Western blotting was performed as we have previously described [6]. Briefly, equal amounts of protein were separated by 12% SDS-PAGE and transferred into a PVDF membrane (Bio-Rad, Hercules, CA). After blocking with 5% non-fat milk at 4 °C overnight, the membranes were incubated with specific primary antibodies (Santa Cruz, Calif, USA) at room temperature for 2 h. Washing the membranes with TBST three times, and then incubated with horseradish peroxidase (HRP)-conjugated antibody (Santa Cruz, Calif, USA) at room temperature for 1 h. The signal was detected using an enhanced chemiluminescence kit (Boster, Wuhan, China).

Male nude mice (4- to 5-week old) were obtained from the Sichuan University Animal Center. Mice were housed in temperature-controlled rooms with a 12-h alternating light-dark cycle. HCT-116 cells (1 × 10⁷ cells/mL, 0.2 mL/mouse) were injected subcutaneously into the upper left flank region of mice. The mice were randomly divided into four groups (n = 6 per group). Mice in each group were treated daily with DA (0.3, 0.6, 1.2 mg/kg) or the same volume of saline as a negative control group by intraperitoneal administration every alternate day from day one. The dose of DA was based on our previous work that did not show any cytotoxic effect in normal mice. All the mice were sacrificed on day 13 after inoculation with HCT-116 cells. The tumor was measured for largest (a) and smallest (b) diameters, and the tumor volume was calculated as V = a × b²/2. Tumor inhibitory rates were calculated with the following formula: tumor inhibitory rate (%) = 1 − (tumor weight of treated group/tumor weight of control group) × 100%. Guidelines for the humane treatment of animals were followed as approved by the Sichuan University.
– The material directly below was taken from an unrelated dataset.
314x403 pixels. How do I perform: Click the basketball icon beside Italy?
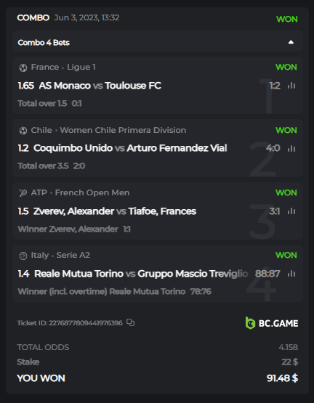click(23, 256)
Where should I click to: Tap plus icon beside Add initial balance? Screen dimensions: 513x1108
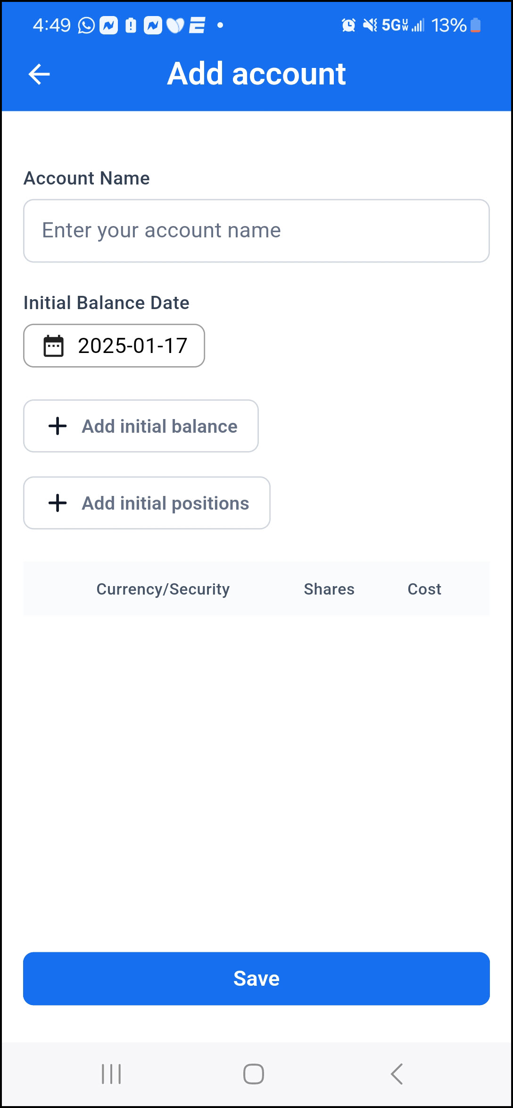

DA-embedded nude mouse xenograft tissues were deparaffinized in xylene and rehydrated in graded alcohol. Endogenous peroxidase was blocked using hydrogen peroxide for 20 min. The slides were incubated with primary antibody of Bcl-2 and Bax overnight at 4 °C, and then incubated with a second antibody for 2 h at room temperature. Binding streptavidin-HRP was 20 min at RT. Staining time of DAB (Boster, Wuhan, China) solution depended on the sample condition. The stained slides were visualized on a microscope. Images were captured with an attached camera linked to a computer.

The results are expressed as the mean ± SD. Multiple comparisons were performed by one-way ANOVA followed by Duncan’s post-hoc test using SPSS 18.0 (Chicago, IL). A value of p < 0.05 was considered statistically significant.